◆ **Aşağıdakileri tamamlayın**
(1) Bakan Kurum'un açıklamalarına ilişkin metne göre, Ağrı'da temeli atılacak hayvancılık bölgesinde kaç ahır ünitesi yer almaktadır?
(2) Aşağıdaki ifadelerin Bakan Kurum'un açıklamalarına ilişkin metinle uyuşup uyuşmadığını belirtiniz. Her biri için evet veya hayır deyip metindeki belirleyici sözcükleri tırnak içinde aynen aktarınız.
(a) Malatya'da depremzedeler için 6 bin 287 konut yapılmıştır.
(b) İzmir depremi sonrasında 500 iş yerinin yapımına başlanmıştır.
(c) Bayraklı'daki rezerv alanda 51 dükkanın çalışmaları sürmektedir.
(3) Bakan Kurum'un açıklamalarına ilişkin metinde "Bakan Kurum, 2020'de" sözcükleriyle başlayıp "etmeye başladıklarını söyledi." sözcüklerine kadar süren bölümü hiçbir değişiklik yapmadan yazıya geçiriniz.

◆ **Metin alıntısı**

━━━━━━━━━━━━━━━━━━━━━━━━━━━━━━

Hayvancılığı desteklemek adına yarın Ağrı'ya giderek 10 bin 600 baş hayvan kapasiteli 314 ahır ünitesinin ve 3 veteriner binasının yer aldığı hayvancılık bölgesinin temellerini atacaklarını bildiren Kurum, vatandaşları rahatsız eden ve kirlilik oluşturan ahırları şehrin dışına taşıyacaklarını belirtti.
"26 Kasım’da 7 proje alanındaki 741 bağımsız bölümü teslim edeceğiz"
Bakan Kurum, 2020'de Elazığ depreminin ardından Elazığ ve Malatya'da tarihin en büyük deprem dönüşümünü başlattıklarını anımsatarak, TOKİ ile depremden zarar gören vatandaşlar için Elazığ'da 23 bin 677 konut ve 2 bin 515 köy evi, Malatya'da 6 bin 287 konut ve 1555 köy evi yaptıklarını, bir yıl geçmeden konutları teslim etmeye başladıklarını söyledi.
İzmir'in en büyük deprem dönüşüm çalışmalarını başlattıklarını dile getiren Kurum, şunları kaydetti:
"İzmir depremi sonrasında 5 bin 40 konut ve 349 iş yeri olmak üzere toplam 5 bin 389 bağımsız birimin yapımına başladık. Bayraklı'da 7 bölgede 1689 bağımsız bölümün yapımı devam ediyor. 26 Kasım'da 7 proje alanında 741 bağımsız bölümü Cumhurbaşkanı'mızın teşrifleriyle İzmirli kardeşlerimize teslim edeceğiz. Kalan konutlarımızı ve ticari üniteleri de etaplar halinde vatandaşımıza teslim edeceğiz. Bayraklı'da 3 milyon 800 bin metrekare büyüklüğündeki rezerv alanda 3 bin 649 rezerv konut ve 51 dükkanımızın da çalışmaları olanca hızıyla devam ediyor. Bu alanda 8 etapta çalışma yürütüyoruz. 2022'de evine kavuşmayan tek bir depremzede kardeşimiz kalmayacak."
Kurum, hazine taşınmazlarının yönetimi ve planlanması kapsamında, 661 bin 2B tarım arazisini, 922 bin hak sahibine sattıklarını, ekonomiye 15 milyar 254 milyon lira katkı sağladıklarını vurguladı.

━━━━━━━━━━━━━━━━━━━━━━━━━━━━━━

◆ **Kaynak veriler**

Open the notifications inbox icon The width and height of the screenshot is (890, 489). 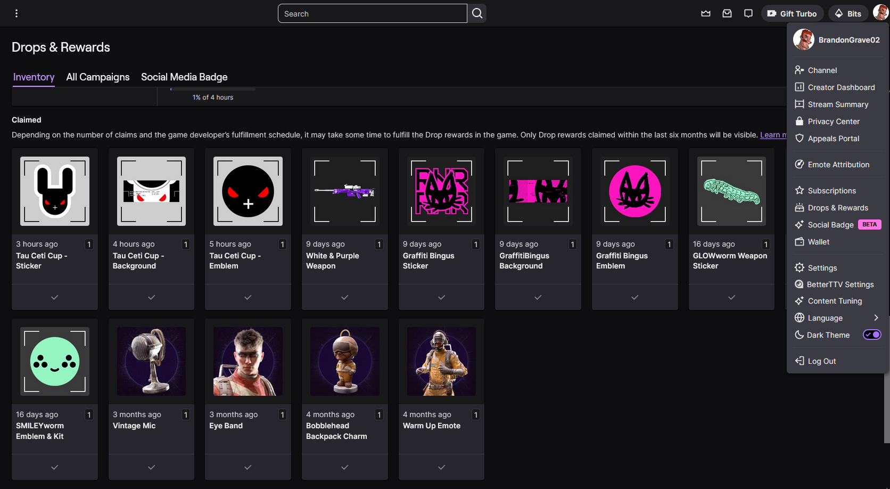[x=727, y=13]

━━━━━━━━━━━━━━━━━━━━━━━━━━━━━━

◆ **Yanıtlar**
(1) Hayvancılık bölgesinde 314 ahır ünitesi yer almaktadır.

(2)
(a) Evet: "Malatya'da 6 bin 287 konut ve 1555 köy evi"
(b) Hayır: "5 bin 40 konut ve 349 iş yeri"
(c) Evet: "3 bin 649 rezerv konut ve 51 dükkanımızın da çalışmaları olanca hızıyla devam ediyor"

(3)
Bakan Kurum, 2020'de Elazığ depreminin ardından Elazığ ve Malatya'da tarihin en büyük deprem dönüşümünü başlattıklarını anımsatarak, TOKİ ile depremden zarar gören vatandaşlar için Elazığ'da 23 bin 677 konut ve 2 bin 515 köy evi, Malatya'da 6 bin 287 konut ve 1555 köy evi yaptıklarını, bir yıl geçmeden konutları teslim etmeye başladıklarını söyledi.